Extravagant as the supposition is, let it however be made. Let a
regular army, fully equal to the resources of the country, be
formed; and let it be entirely at the devotion of the federal
government; still it would not be going too far to say, that the
State governments, with the people on their side, would be able
to repel the danger. The highest number to which, according to
the best computation, a standing army can be carried in any
country, does not exceed one hundredth part of the whole number
of souls; or one twenty-fifth part of the number able to bear
arms. This proportion would not yield, in the United States, an
army of more than twenty-five or thirty thousand men. To these
would be opposed a militia amounting to near half a million of
citizens with arms in their hands, officered by men chosen from
among themselves, fighting for their common liberties, and
united and conducted by governments possessing their affections
and confidence. It may well be doubted, whether a militia thus
circumstanced could ever be conquered by such a proportion of
regular troops.
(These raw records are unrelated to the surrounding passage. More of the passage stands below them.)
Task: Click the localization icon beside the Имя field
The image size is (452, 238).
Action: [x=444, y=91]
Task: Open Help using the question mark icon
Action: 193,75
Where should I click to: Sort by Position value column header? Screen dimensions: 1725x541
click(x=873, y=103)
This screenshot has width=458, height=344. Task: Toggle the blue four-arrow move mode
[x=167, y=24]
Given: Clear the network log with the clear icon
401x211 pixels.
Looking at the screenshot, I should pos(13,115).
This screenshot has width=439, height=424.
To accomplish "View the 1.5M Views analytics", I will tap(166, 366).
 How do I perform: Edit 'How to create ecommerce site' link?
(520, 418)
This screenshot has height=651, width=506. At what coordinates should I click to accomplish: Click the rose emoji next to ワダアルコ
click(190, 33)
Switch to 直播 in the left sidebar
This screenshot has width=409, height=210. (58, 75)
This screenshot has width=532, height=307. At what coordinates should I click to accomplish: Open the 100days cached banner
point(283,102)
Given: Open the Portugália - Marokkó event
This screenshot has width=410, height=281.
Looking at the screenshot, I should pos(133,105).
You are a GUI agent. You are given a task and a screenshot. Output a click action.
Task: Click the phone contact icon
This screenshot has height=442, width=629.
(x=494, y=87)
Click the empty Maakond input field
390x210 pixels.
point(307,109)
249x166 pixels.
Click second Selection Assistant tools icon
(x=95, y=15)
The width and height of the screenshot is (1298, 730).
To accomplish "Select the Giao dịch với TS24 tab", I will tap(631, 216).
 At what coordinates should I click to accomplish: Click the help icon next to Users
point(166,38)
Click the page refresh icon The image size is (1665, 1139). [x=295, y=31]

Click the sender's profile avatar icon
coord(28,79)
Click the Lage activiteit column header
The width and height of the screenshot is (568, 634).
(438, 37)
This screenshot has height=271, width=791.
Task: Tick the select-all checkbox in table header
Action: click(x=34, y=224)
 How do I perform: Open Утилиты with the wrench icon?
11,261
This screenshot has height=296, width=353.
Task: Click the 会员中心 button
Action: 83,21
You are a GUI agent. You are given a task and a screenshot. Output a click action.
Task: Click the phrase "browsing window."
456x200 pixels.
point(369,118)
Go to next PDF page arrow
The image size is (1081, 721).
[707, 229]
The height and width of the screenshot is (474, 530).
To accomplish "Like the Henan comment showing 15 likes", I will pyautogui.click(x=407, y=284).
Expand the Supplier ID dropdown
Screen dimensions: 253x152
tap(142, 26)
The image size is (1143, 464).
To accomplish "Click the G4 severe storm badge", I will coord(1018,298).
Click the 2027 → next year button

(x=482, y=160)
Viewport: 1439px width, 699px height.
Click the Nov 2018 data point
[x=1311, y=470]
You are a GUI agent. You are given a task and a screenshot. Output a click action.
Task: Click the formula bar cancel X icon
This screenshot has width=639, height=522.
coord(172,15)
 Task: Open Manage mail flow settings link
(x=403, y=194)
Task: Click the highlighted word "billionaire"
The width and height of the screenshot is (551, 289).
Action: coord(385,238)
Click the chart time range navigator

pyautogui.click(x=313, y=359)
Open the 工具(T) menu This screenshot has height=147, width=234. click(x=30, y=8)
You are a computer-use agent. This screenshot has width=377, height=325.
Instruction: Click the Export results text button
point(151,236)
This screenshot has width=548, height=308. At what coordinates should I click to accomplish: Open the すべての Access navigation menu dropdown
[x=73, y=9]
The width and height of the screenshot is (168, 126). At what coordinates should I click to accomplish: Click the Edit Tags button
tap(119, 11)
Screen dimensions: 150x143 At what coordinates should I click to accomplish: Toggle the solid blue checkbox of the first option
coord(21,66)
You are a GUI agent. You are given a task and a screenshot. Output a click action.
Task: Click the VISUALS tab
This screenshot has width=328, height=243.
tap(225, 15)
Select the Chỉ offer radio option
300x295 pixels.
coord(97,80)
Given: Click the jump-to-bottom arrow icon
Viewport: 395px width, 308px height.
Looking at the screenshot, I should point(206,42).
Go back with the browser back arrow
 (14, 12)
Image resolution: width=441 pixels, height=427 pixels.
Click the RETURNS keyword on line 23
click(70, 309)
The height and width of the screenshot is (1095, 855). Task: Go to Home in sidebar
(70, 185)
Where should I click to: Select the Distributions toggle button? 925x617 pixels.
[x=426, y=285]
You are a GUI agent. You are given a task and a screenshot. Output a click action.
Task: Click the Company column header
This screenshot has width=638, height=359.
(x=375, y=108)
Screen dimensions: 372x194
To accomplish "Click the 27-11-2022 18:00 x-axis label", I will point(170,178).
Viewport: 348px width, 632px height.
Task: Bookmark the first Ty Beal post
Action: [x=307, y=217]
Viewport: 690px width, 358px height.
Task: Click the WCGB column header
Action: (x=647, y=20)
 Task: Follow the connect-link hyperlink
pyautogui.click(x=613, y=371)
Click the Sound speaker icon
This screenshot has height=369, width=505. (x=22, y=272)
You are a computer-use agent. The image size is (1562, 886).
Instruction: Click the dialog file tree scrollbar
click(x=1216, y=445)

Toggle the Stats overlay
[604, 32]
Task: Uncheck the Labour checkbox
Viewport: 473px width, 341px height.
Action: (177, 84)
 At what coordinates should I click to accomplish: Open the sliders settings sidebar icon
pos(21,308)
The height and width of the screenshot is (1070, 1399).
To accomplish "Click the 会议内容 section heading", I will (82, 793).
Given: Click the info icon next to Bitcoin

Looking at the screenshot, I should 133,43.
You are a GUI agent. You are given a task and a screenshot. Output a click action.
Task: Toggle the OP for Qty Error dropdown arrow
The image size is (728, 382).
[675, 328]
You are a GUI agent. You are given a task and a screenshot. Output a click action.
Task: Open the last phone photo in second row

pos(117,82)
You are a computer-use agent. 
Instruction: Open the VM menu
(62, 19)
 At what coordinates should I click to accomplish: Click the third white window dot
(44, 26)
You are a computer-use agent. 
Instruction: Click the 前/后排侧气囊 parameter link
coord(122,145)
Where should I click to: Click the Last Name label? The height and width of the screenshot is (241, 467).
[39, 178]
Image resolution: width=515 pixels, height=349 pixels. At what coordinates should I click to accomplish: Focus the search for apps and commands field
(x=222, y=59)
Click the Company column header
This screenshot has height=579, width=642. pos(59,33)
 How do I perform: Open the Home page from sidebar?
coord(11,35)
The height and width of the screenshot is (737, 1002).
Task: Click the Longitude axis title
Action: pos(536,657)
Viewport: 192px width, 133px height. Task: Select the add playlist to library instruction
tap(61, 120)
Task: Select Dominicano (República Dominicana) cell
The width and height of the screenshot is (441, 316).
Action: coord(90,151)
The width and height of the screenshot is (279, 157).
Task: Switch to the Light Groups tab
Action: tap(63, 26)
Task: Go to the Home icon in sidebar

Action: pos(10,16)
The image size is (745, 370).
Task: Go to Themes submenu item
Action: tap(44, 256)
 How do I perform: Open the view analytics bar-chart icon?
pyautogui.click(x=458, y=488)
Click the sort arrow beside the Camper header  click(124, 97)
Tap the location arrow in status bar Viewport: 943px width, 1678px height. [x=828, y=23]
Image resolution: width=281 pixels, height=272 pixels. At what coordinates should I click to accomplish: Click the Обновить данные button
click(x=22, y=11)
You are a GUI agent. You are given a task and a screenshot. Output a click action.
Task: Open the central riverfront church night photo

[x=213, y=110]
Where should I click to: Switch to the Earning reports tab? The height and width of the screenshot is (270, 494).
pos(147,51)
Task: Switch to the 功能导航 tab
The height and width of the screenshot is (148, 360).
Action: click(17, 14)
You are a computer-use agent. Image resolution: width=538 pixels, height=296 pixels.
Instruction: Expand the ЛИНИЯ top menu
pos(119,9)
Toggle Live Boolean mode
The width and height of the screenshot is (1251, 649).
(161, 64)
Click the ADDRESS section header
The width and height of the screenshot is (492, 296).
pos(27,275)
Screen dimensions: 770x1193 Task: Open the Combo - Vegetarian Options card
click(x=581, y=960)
Those who are best acquainted with the last
successful resistance of this country against the British arms,
will be most inclined to deny the possibility of it. Besides the
advantage of being armed, which the Americans possess over the
people of almost every other nation, the existence of
subordinate governments, to which the people are attached, and
by which the militia officers are appointed, forms a barrier
against the enterprises of ambition, more insurmountable than
any which a simple government of any form can admit of.
Notwithstanding the military establishments in the several
kingdoms of Europe, which are carried as far as the public
resources will bear, the governments are afraid to trust the
people with arms. And it is not certain, that with this aid
alone they would not be able to shake off their yokes. But were
the people to possess the additional advantages of local
governments chosen by themselves, who could collect the national
will and direct the national force, and of officers appointed
out of the militia, by these governments, and attached both to
them and to the militia, it may be affirmed with the greatest
assurance, that the throne of every tyranny in Europe would be
speedily overturned in spite of the legions which surround it.
Let us not insult the free and gallant citizens of America with
the suspicion, that they would be less able to defend the rights
of which they would be in actual possession, than the debased
subjects of arbitrary power would be to rescue theirs from the
hands of their oppressors. Let us rather no longer insult them
with the supposition that they can ever reduce themselves to the
necessity of making the experiment, by a blind and tame
submission to the long train of insidious measures which must
precede and produce it. The argument under the present head may
be put into a very concise form, which appears altogether
conclusive. Either the mode in which the federal government is
to be constructed will render it sufficiently dependent on the
people, or it will not. On the first supposition, it will be
restrained by that dependence from forming schemes obnoxious to
their constituents. On the other supposition, it will not
possess the confidence of the people, and its schemes of
usurpation will be easily defeated by the State governments, who
will be supported by the people. On summing up the
considerations stated in this and the last paper, they seem to
amount to the most convincing evidence, that the powers proposed
to be lodged in the federal government are as little formidable
to those reserved to the individual States, as they are
indispensably necessary to accomplish the purposes of the Union;
and that all those alarms which have been sounded, of a
meditated and consequential annihilation of the State
governments, must, on the most favorable interpretation, be
ascribed to the chimerical fears of the authors of them.